Mishka is a Slavic diminutive, often of Mikhail, meaning 'who is like God?' and also used affectionately as 'little bear.'
Mishka is a Russian diminutive of Mikhail — the Russian form of Michael — derived from the Hebrew מִיכָאֵל (Mikha'el), meaning "Who is like God?" a rhetorical question asserting divine incomparability. Michael was the name of the archangel who leads God's armies in the Book of Revelation and who appears across Jewish, Christian, and Islamic scripture as a protector and intercessor.
But in everyday Russian, mishka (мишка) has a second, entirely independent life: it is the affectionate word for "little bear," a child's word for the animal, as warm and familiar as the English "teddy bear." A child named Mishka thus walks through the world with two meanings trailing behind them — archangel and stuffed animal — a pairing that is somehow exactly right. The name is beloved in Russia and across Slavic cultures as both a standalone name and a pet name for any Mikhail.

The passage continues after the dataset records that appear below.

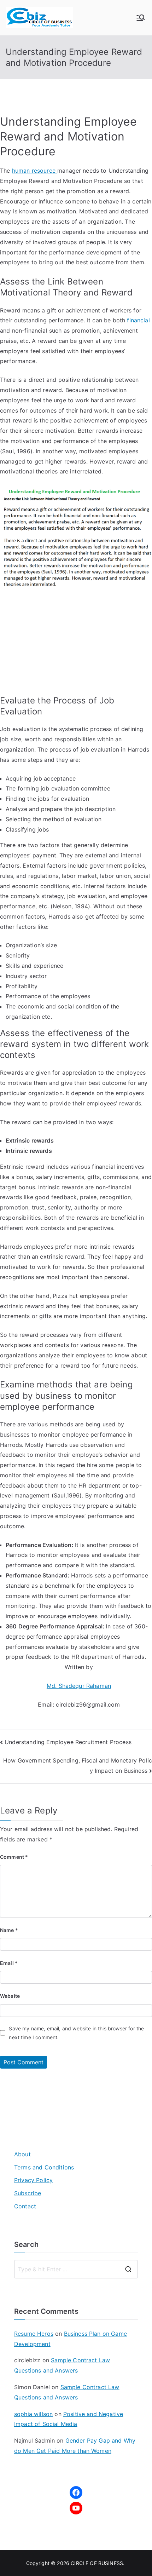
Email (9, 1963)
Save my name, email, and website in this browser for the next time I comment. (76, 2032)
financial (138, 320)
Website (10, 1996)
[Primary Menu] (140, 18)
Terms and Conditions (44, 2167)
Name (9, 1930)
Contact (25, 2206)
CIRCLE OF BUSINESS (97, 2563)
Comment (14, 1857)
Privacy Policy (33, 2180)
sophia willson (33, 2413)
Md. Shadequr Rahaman (79, 1685)
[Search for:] (76, 2269)
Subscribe (27, 2193)
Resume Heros (33, 2333)
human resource (34, 170)
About (22, 2154)
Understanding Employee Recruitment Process (68, 1742)
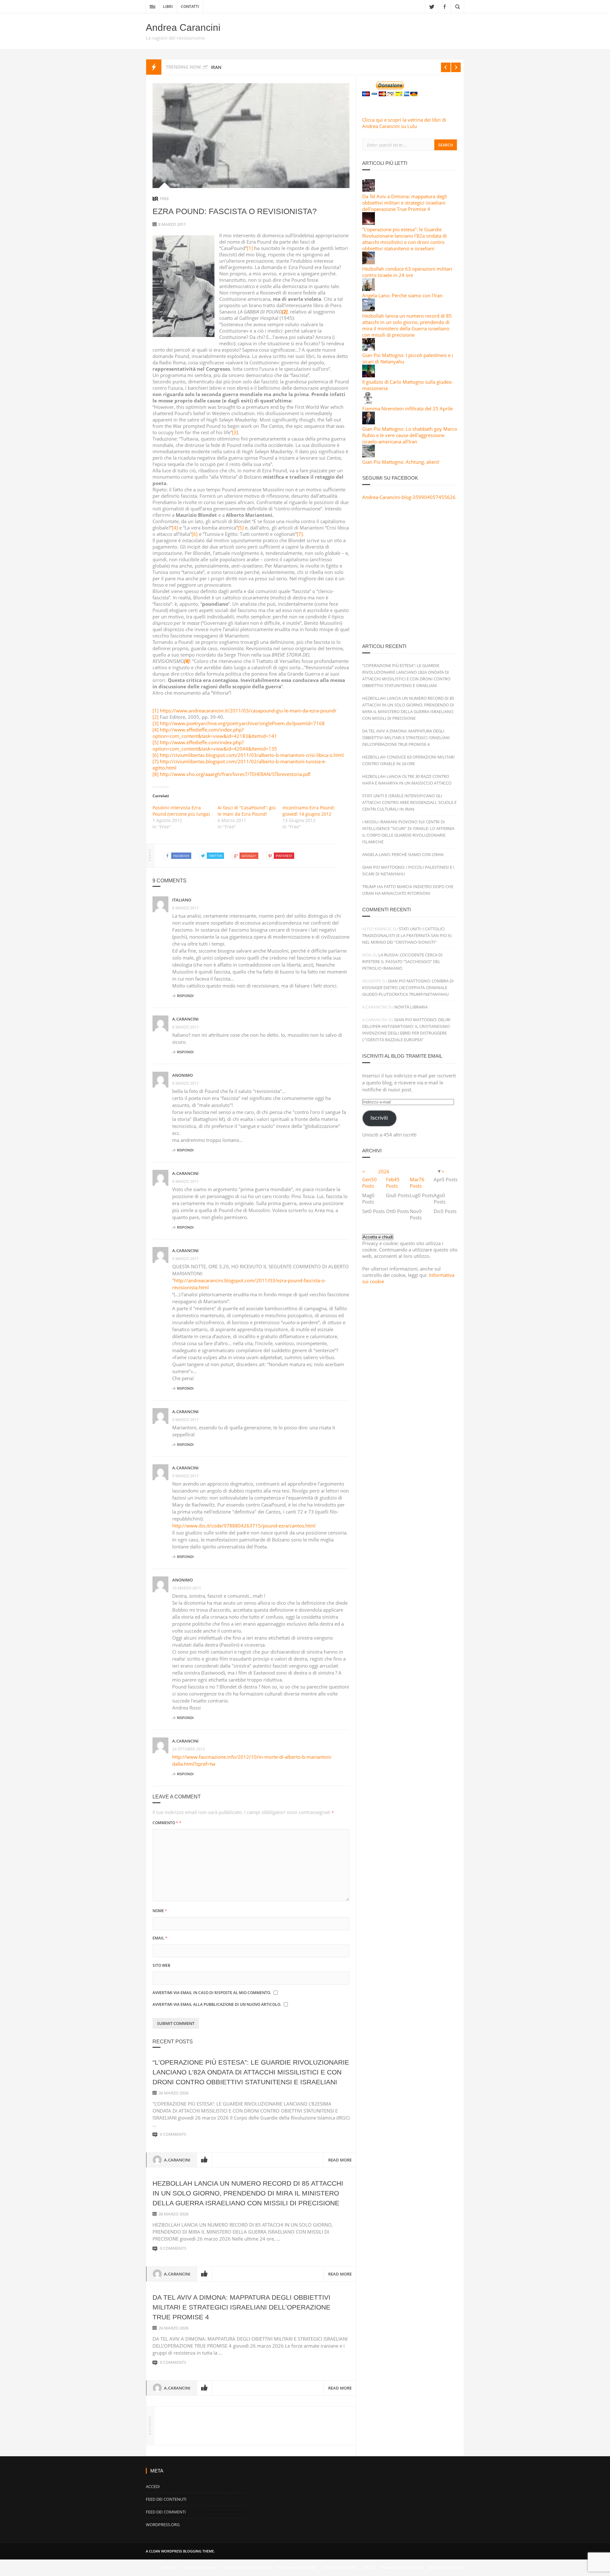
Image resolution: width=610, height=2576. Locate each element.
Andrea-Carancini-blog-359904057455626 (409, 497)
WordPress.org (163, 2524)
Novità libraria (411, 1007)
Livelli (369, 2567)
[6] (195, 534)
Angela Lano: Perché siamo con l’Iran (403, 854)
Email (159, 1938)
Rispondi (185, 995)
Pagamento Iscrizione (402, 2567)
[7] (300, 534)
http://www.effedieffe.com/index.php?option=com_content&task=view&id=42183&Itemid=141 (214, 732)
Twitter (431, 6)
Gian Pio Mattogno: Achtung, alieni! (400, 462)
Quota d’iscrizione (446, 2567)
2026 (384, 1171)
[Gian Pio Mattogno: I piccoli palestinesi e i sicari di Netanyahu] (368, 349)
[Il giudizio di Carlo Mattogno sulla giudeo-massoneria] (368, 375)
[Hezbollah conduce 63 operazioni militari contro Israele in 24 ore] (368, 262)
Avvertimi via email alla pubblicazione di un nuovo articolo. (216, 2004)
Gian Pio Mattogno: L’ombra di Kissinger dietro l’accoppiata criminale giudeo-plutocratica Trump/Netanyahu (408, 987)
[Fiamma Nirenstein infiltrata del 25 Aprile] (368, 402)
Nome (159, 1910)
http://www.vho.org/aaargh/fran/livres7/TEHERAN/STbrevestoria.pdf (235, 774)
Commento (166, 1822)
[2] (155, 717)
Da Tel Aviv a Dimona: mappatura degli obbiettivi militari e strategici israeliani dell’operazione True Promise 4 (241, 2307)
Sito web (161, 1965)
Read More (340, 2160)
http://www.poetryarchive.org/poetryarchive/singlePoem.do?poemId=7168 (242, 723)
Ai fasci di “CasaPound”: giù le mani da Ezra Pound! (247, 811)
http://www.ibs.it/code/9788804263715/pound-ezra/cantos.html (243, 1525)
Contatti (190, 6)
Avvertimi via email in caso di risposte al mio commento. (211, 1992)
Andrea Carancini (183, 27)
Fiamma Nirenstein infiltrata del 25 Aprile (407, 408)
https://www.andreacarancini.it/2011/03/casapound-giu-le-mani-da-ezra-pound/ (248, 710)
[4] (175, 527)
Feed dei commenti (166, 2512)
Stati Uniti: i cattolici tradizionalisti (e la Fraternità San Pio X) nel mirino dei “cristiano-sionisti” (406, 935)
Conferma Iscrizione (296, 2567)
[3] (235, 432)
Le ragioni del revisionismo (175, 38)
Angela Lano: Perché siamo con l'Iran (402, 295)
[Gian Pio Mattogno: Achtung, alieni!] (368, 455)
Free (164, 198)
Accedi (153, 2486)
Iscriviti (379, 1118)
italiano (181, 900)
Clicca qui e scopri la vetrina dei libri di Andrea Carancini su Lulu (404, 123)
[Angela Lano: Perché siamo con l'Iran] (368, 289)
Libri (168, 6)
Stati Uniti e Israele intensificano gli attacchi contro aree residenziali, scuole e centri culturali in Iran (409, 802)
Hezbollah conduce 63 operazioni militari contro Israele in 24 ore (407, 272)
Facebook (444, 6)
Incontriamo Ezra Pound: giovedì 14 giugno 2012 (308, 811)
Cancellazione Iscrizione (246, 2567)
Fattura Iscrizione (339, 2567)
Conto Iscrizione (200, 2567)
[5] (241, 527)
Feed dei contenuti (166, 2499)
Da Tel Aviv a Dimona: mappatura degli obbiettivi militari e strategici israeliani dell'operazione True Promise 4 (404, 202)
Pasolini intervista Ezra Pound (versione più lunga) (181, 811)
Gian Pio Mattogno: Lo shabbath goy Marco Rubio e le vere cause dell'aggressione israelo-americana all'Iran (409, 435)
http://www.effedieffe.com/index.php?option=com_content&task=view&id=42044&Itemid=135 (214, 745)
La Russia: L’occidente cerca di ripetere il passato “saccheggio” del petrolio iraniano (402, 961)
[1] (250, 248)
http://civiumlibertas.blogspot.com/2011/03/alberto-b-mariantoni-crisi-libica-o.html (252, 755)
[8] (155, 774)
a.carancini (185, 1019)
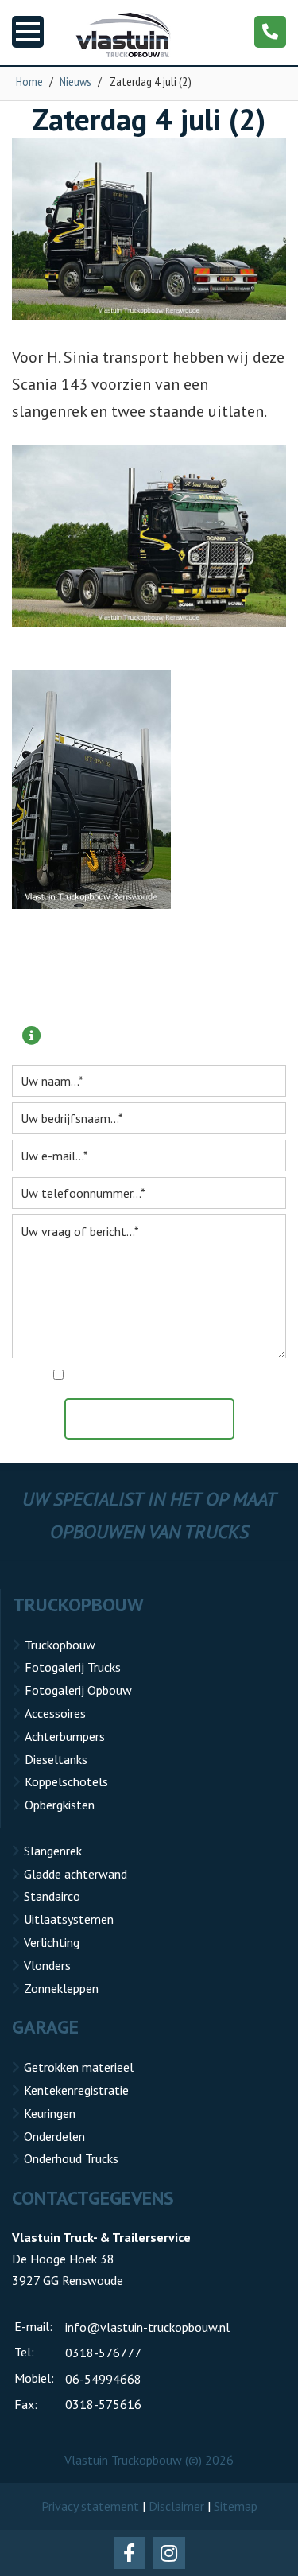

It gained international visibility in part through Cheburashka, the beloved Soviet animated character who is friends with a crocodile named Gena, and through the 1980 Moscow Olympics, whose mascot was Misha the bear — an image so warmly received that it remains one of the most iconic Olympic mascots in history. In literature, bears named Mishka appear throughout Russian children's folklore, cementing the name's association with gentle strength. Beyond Russia, Mishka has been adopted by Jewish communities as a Yiddish-inflected diminutive, by South Asian families drawn to its sound, and by Western parents who encountered it through Russian culture or simply loved the way it feels in the mouth. Its softness, its bear-hug warmth, and its dual resonance of the sacred and the cuddly make it genuinely cross-cultural — a name that lands differently depending on where you are standing when you hear it.